Artikel 9 Trossen en lijnen

Het is verboden:

  • 1.

    trossen, lijnen of kettingen anders vast te leggen dan aan de daarvoor bestemde werken of zodanig, dat deze werken daardoor naar het oordeel van de havenmeester schade kunnen lijden;

  • 2.

    trossen, lijnen, kettingen, uithouders enz. zodanig uit te brengen of vast te maken, of deze door het water te slepen, dat zij in het verkeer in de haven en het gebruik van de havenwerken of andere vaartuigen kunnen beschadigen of belemmeren;

  • 3.

    een vaartuig vast te maken met – naar het oordeel van de havenmeester – ondeugdelijke meerdraden of –touwen;

  • 4.

    zonder daartoe gerechtigd te zijn, in de haven een vaartuig af te meren, te verankeren, ligplaats in te nemen, zich in de haven op te houden, alsmede vanaf een vaartuig de steigers, taluds of wallenkant te betreden;

  • 5.

    het college is bevoegd trossen, kettingen, lijnen, uithouders enz., die in strijd met het bepaalde in de verordening zijn aangebracht los te gooien of te kappen.

Artikel 10 Draaiende motoren

  • 1.

    Het is verboden om van een gemeerd liggend vaartuig de voorstuwer te laten werken, tenzij en voor zover nodig ter voorbereiding van het vertrek.

  • 2.

    Nadat een vaartuig is afgemeerd mogen de motor(en) van een vaartuig niet langer blijven draaien dan noodzakelijk is.

Artikel 11 Afmetingen

1. Het college bepaalt de maximale breedte en lengte die gesteld wordt aan vaartuigen die toegelaten worden tot de haven.

2. Het college bepaalt de minimale vaarweg voor in- en uitvaart.

3. Het is verboden:

  • a.

    met een vaartuig in de haven te komen strijdig met het bepaalde in het eerste en tweede lid van dit artikel;

  • b.

    met een vaartuig in het midden of overdwars in de haven te liggen;

  • c.

    te meren waar dat niet is toegestaan, hetgeen door een bord of opschrift is aangegeven;

  • d.

    enig vaartuig onbeheerd, niet afgemeerd in de haven te laten drijven;

  • e.

    zich met enig vaartuig op zodanige wijze op te houden, af te meren c.q. stil te liggen dat de uit-, door-, of invaart van hulpdiensten op enigerlei wijze wordt belemmerd dan wel bemoeilijkt.

4. Het college is bevoegd ontheffing te verlenen van het bepaalde in lid 3, sub a en c van dit artikel.

Artikel 12 Vaarsnelheid

  • 1.

    De schipper is verplicht zorg te dragen dat het invaren, het uitvaren, het bevaren van de haven en het verhalen van het vaartuig, niet langer duurt dan nodig is.

  • 2.

    De haven in- en uitzeilen is alleen toegestaan in noodsituaties.

  • 3.

    In de haven geldt een maximum vaarsnelheid van 6 km/u

.

### OPDRACHTEN
**a)** Noem alle artikelkoppen uit het tekstfragment, telkens met nummer en titel.
**b)** Schrijf uit het tekstfragment woordelijk over wat begint bij de woorden "te meren waar", en stop na "van dit artikel.".

### TE ONDERZOEKEN GEGEVENS
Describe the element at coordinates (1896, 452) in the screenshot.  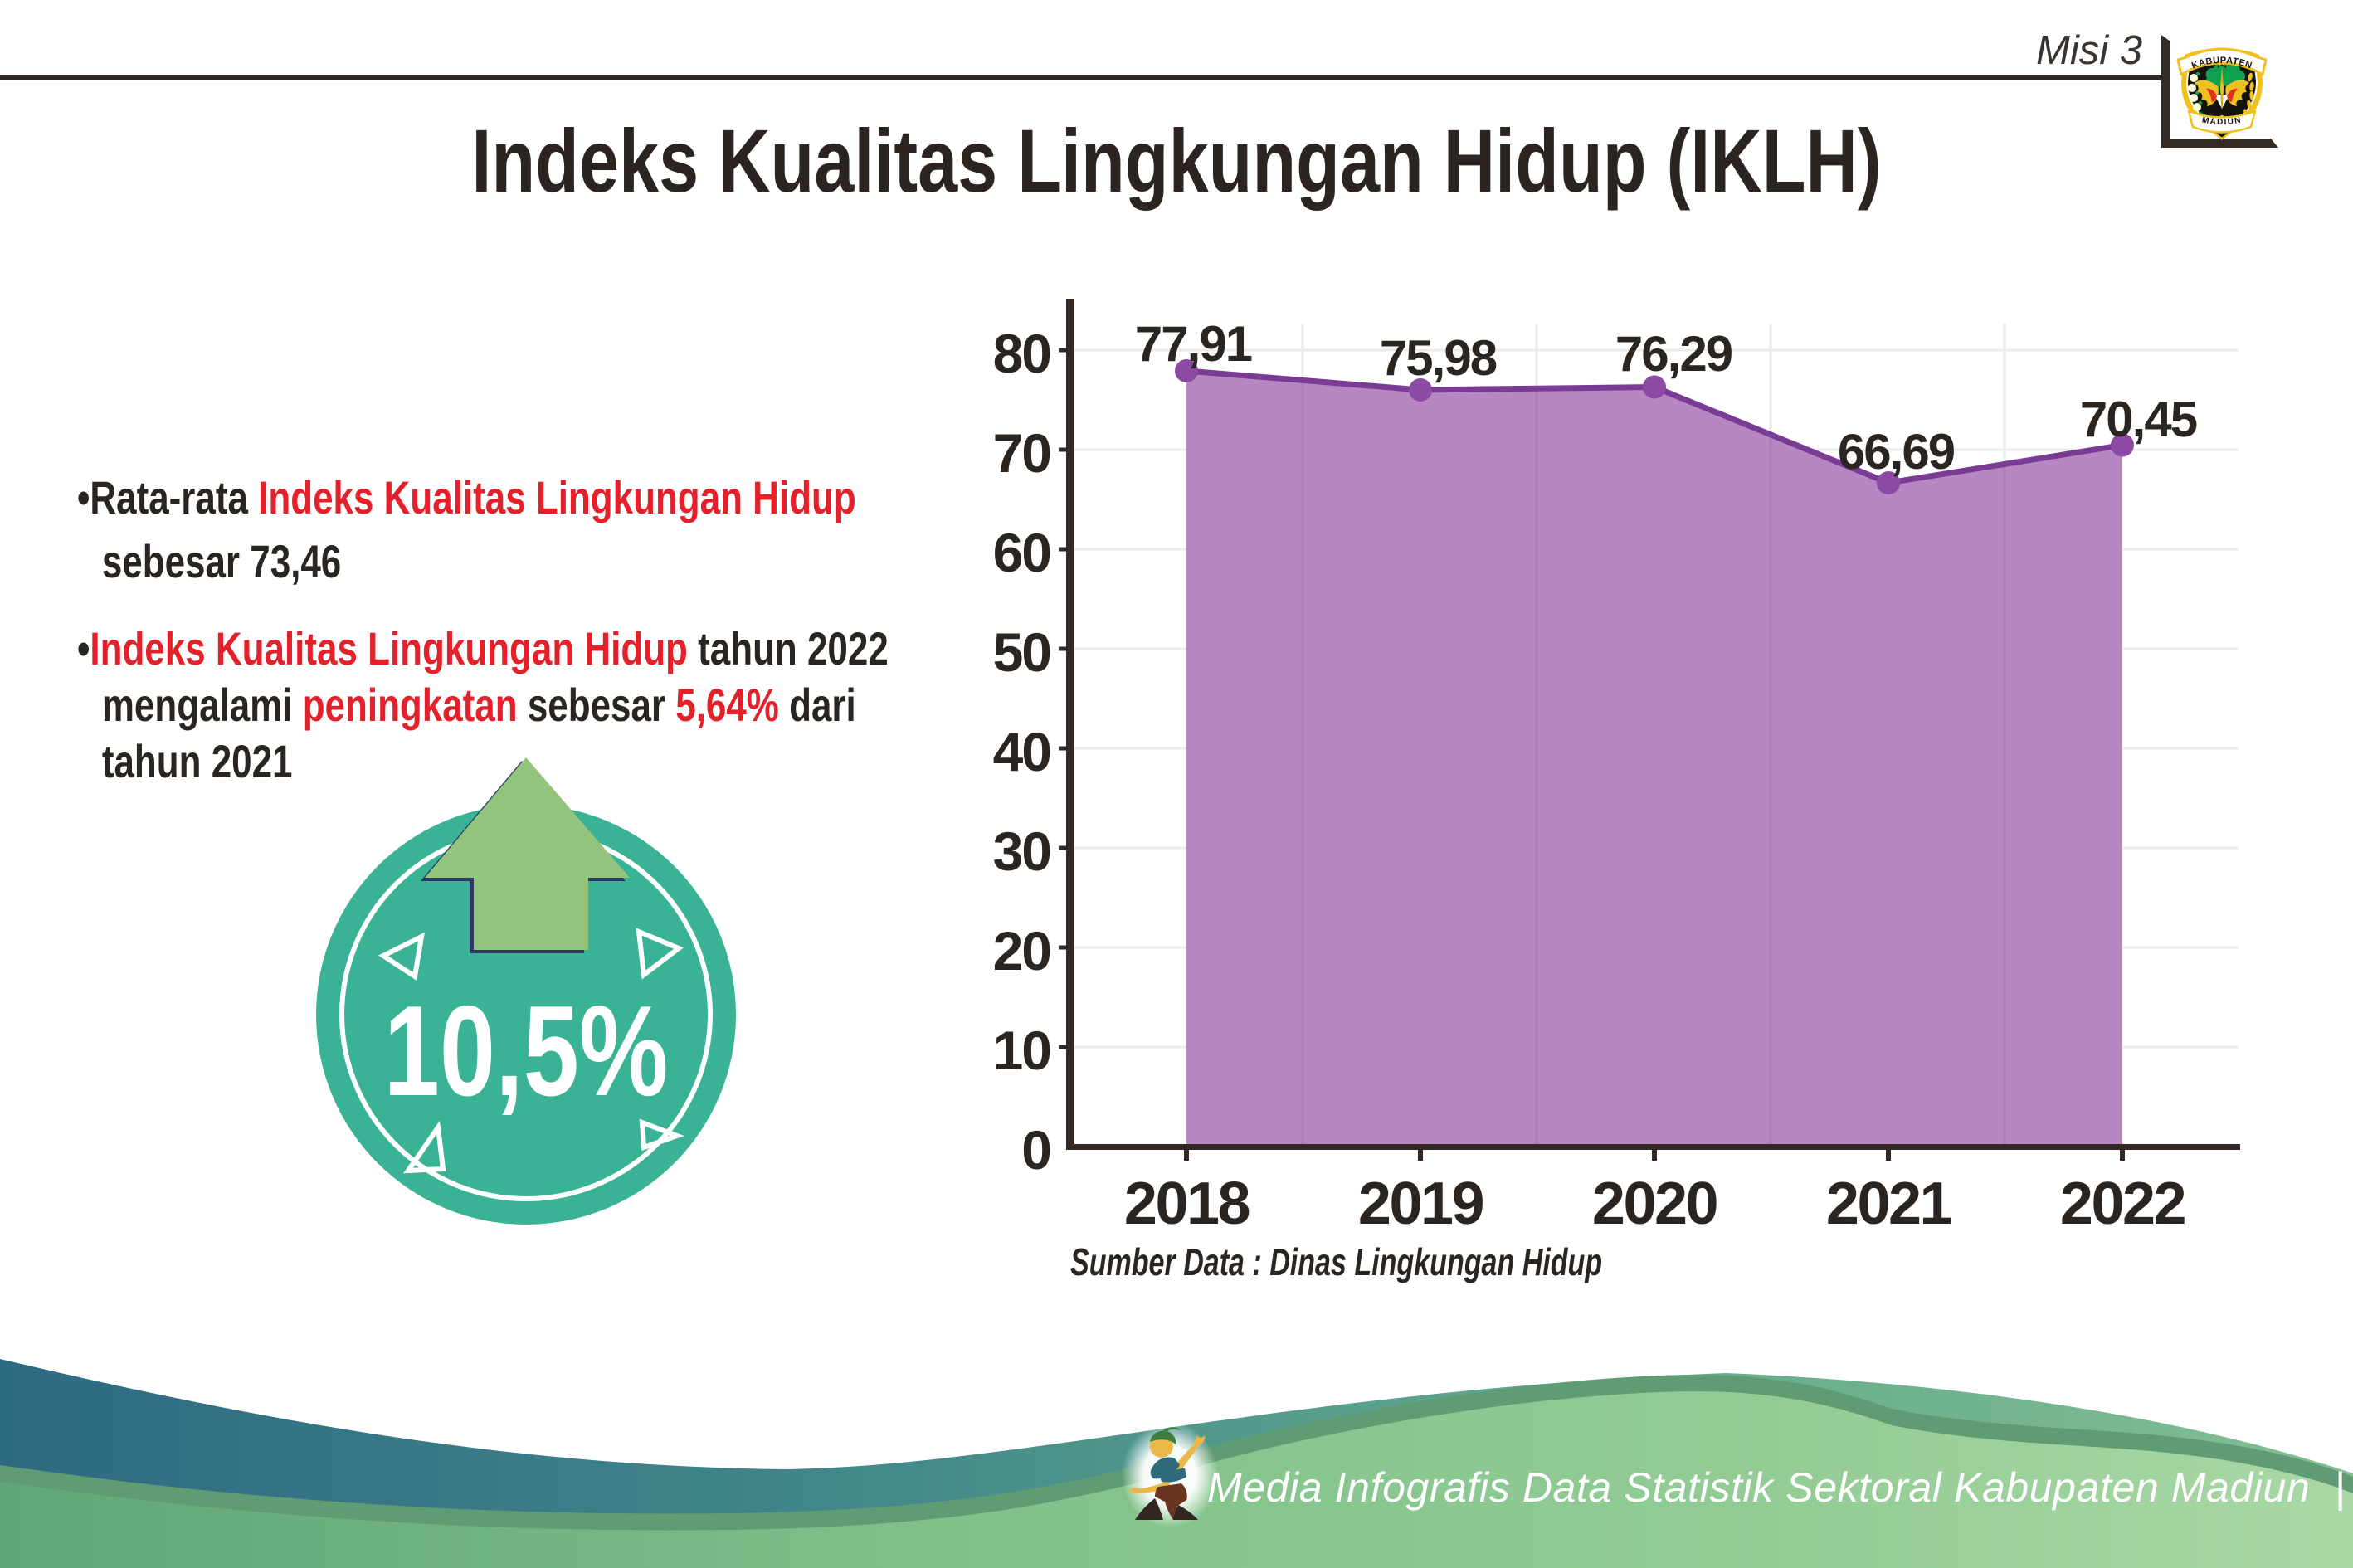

...

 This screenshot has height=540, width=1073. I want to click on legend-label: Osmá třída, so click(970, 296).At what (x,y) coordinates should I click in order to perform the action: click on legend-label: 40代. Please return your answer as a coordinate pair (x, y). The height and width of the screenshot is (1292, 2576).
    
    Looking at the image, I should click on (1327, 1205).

### JOUW ANTWOORDEN
**a)**
Artikel 9 Trossen en lijnen
Artikel 10 Draaiende motoren
Artikel 11 Afmetingen
Artikel 12 Vaarsnelheid

**b)**
te meren waar dat niet is toegestaan, hetgeen door een bord of opschrift is aangegeven;

  • d.

    enig vaartuig onbeheerd, niet afgemeerd in de haven te laten drijven;

  • e.

    zich met enig vaartuig op zodanige wijze op te houden, af te meren c.q. stil te liggen dat de uit-, door-, of invaart van hulpdiensten op enigerlei wijze wordt belemmerd dan wel bemoeilijkt.

4. Het college is bevoegd ontheffing te verlenen van het bepaalde in lid 3, sub a en c van dit artikel.